Using one BP section, the midband gain is:
G= ((AAAA*R23*R3+2*R1*R23+2*R1*R22)*R4+2*R1*R22*R23)/((AAAA*R22*R3+2*R1*R23+2*R1*R22)*R4+2*R1*R22*R23)

where R23=100k-R22 as before as those two make up the pot, and R4=10k (as are all the other 10k resistors), and
where "AAAA" same as A is the ratio R6/R5 (not -R6/R5) and i used four A's to make it easy to see where that gain is located in the equation.
What this says is that the gain is not exactly R6/R5 but it is close.
For your 100Hz example, using R1 and R3, we get in the pot center:
G=1
and for the pot at one extreme (boost) we get:
G=A+1
and for the other pot extreme (cut) we get:
G=1/(A+1)

so it's not related to A it's really related to A+1.

There was a short cut used to get to this highly theoretical result, and that was to make the two 10 ohm resistors equal to zero.
With the two being 10 ohms we'd get a much messier result, which is hard to comprehend. Also, the value of the last coupling capacitor was allowed to go to infinity in order to simplify the solution. This is valid because the value in real life is chosen to pass all frequencies of interest with little or no attenuation.
This solution makes it extremely clear how the midband gain is related to A.

What is more, when we solve for the peak midband frequency we get the same frequency as for the bandpass filter itself, which tells us that the center frequency is the same as the BP center frequency.

If we reduce that gain equation we can get more insight also...
G=(R4*(AAAA*R23*rBP+R23+R22)+R22*R23)/(R4*(AAAA*R22*rBP+R23+R22)+R22*R23)

where rBP is the BP gain (with C2=C1).

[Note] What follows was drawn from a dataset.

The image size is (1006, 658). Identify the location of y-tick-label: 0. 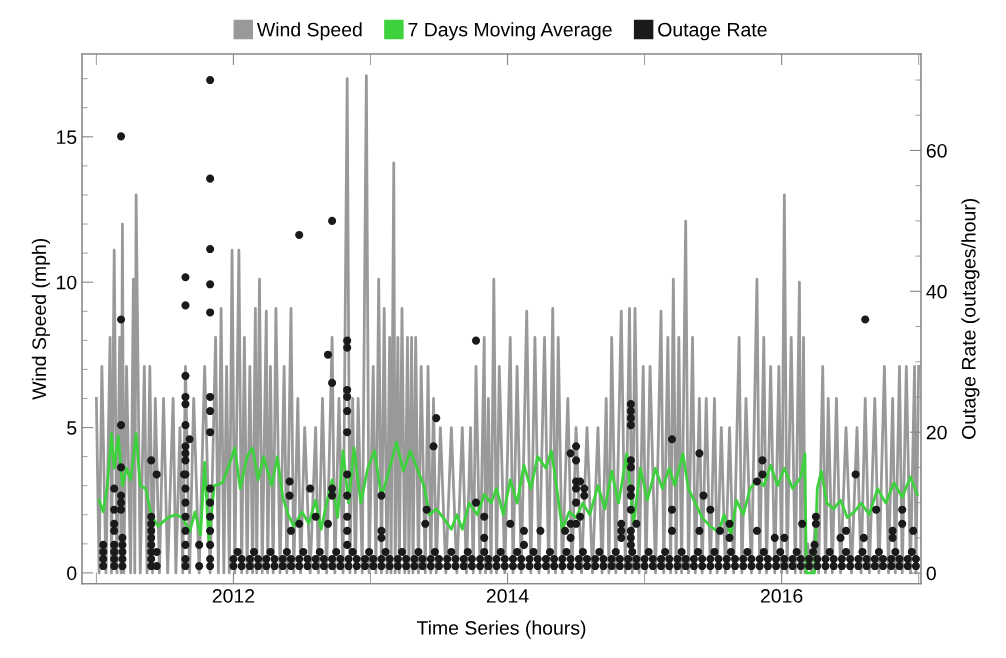
(72, 574).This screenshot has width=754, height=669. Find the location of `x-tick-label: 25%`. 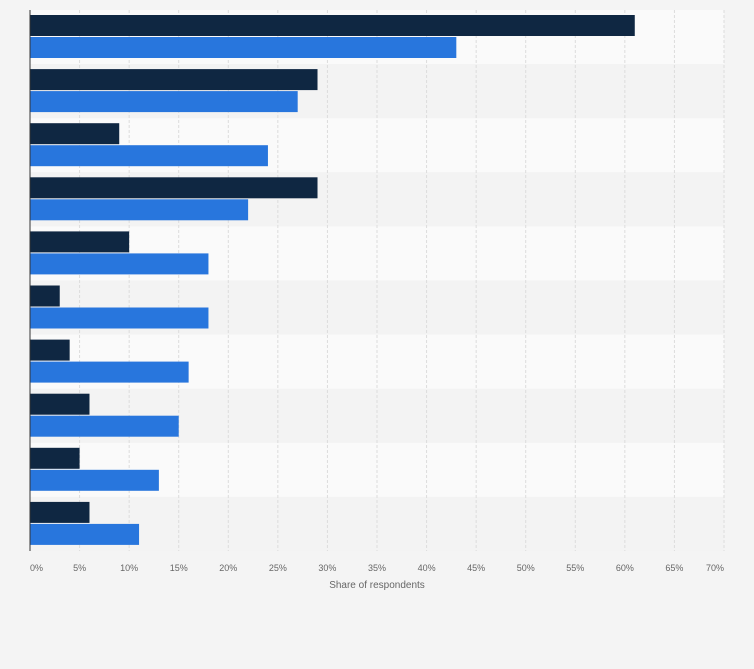

x-tick-label: 25% is located at coordinates (278, 568).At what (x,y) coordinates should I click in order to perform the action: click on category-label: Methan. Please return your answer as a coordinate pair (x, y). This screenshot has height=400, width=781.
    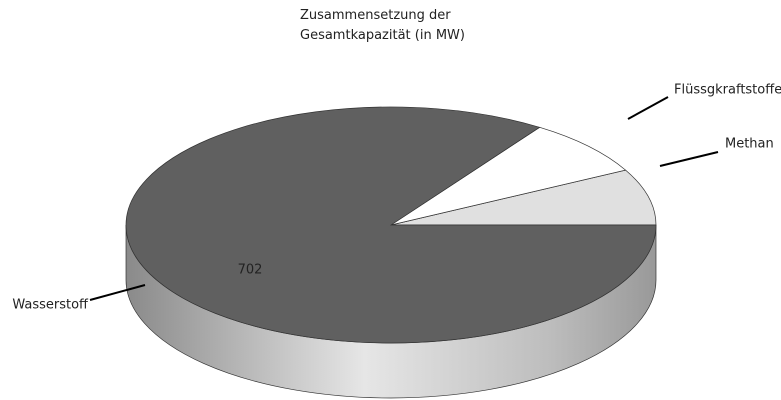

Now we can set either R22 or R23 to zero and just leave the other as the total resistance and see what happens. Setting R22=0 we get:
G=AAAA*rBP+1

and since in your example rBP=1 we again get A+1 as the boost gain.
Likewise setting R23=0 we get:
G=1/(AAAA*rBP+1)

and since rBP=1 again we get again 1/(A+1) as the cut gain.

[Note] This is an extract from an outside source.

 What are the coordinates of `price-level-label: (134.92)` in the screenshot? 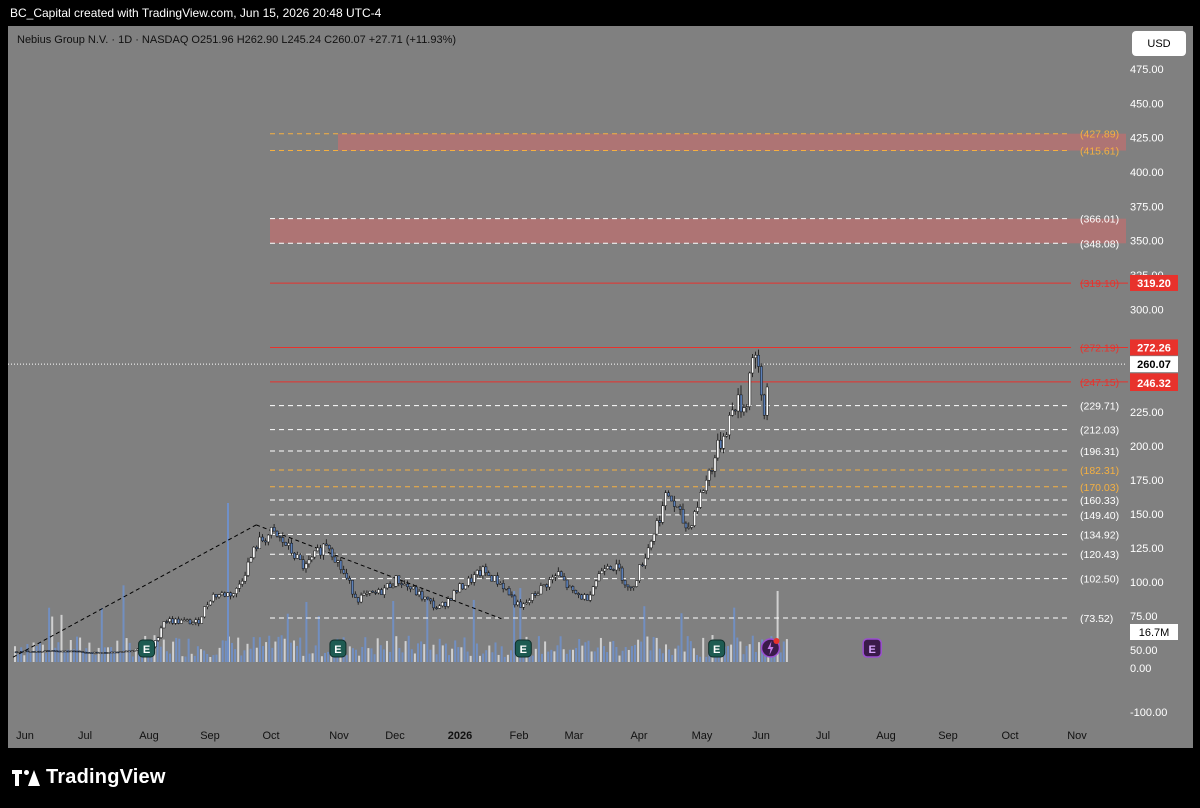 It's located at (1100, 536).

Lastly, setting R23=R22 we get:
G=1

which is what we get with the pot in the center.

[LATER]
I forgot to mention that the last equation for the gain G is for C2=C1. When both caps are the same value we get a simple gain solution for the BP section and apparently that is what you were using anyway.

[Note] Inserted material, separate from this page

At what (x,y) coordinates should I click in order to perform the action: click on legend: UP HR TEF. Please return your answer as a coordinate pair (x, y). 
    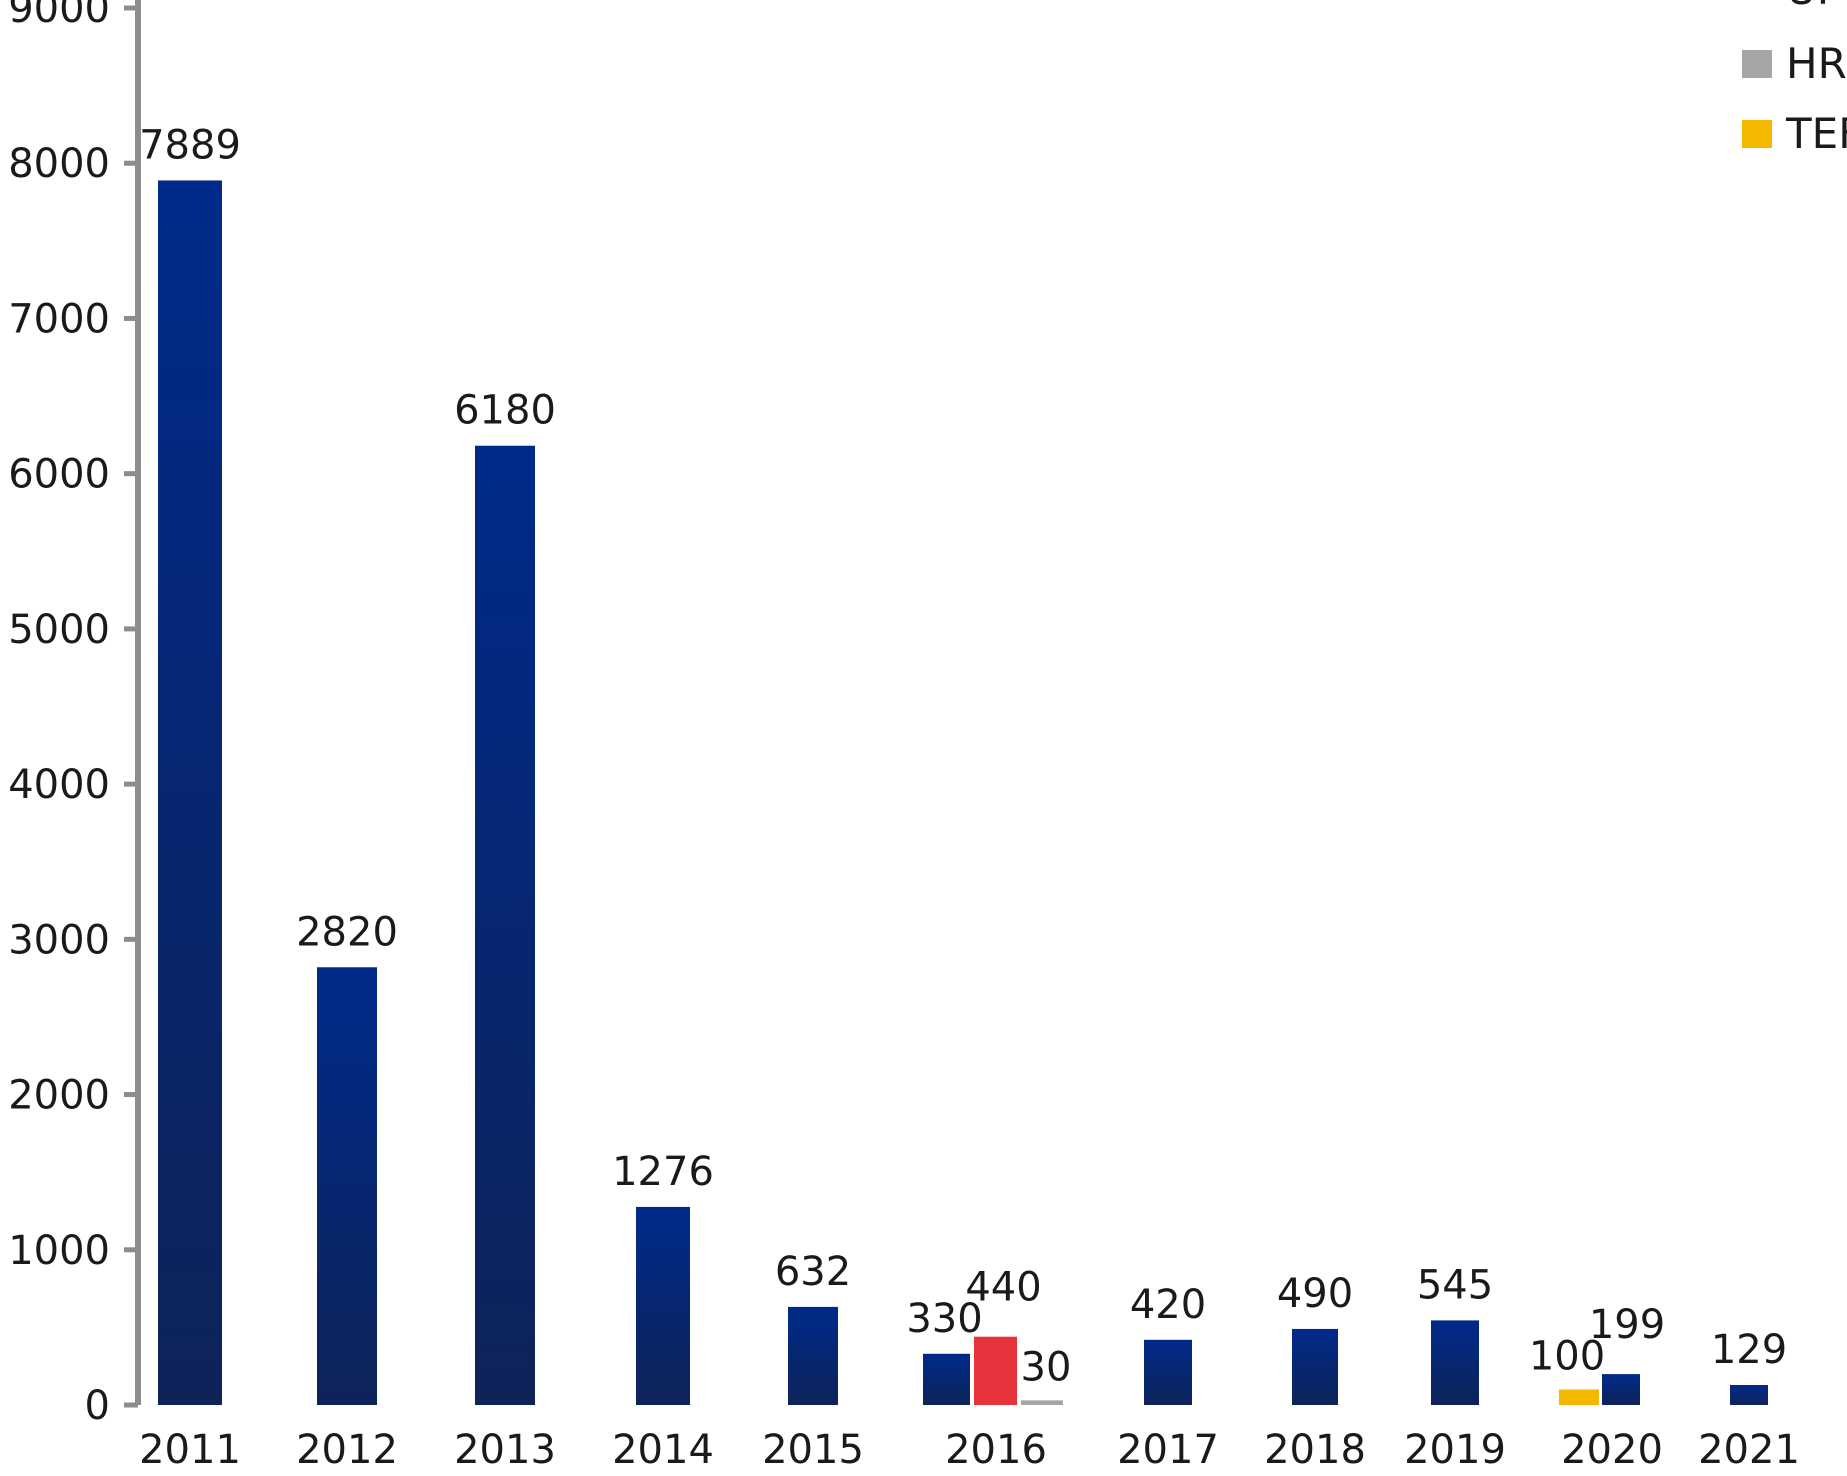
    Looking at the image, I should click on (1794, 79).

Woa this makes perfect sense, this what explains why a value 10K for R6 gives 6dB, its because of the (A+1). I'll expand out my transfer function some more and see if I can get this relationship:

G= ((AAAA*R23*R3+2*R1*R23+2*R1*R22)*R4+2*R1*R22*R23)/((AAAA*R22*R3+2*R1*R23+2*R1*R22)*R4+2*R1*R22*R23).

which was obtained by setting the 10R resistor to 0. Should this be done when simulating or in real life? To get the behaviour as close to the theoretical model as possible?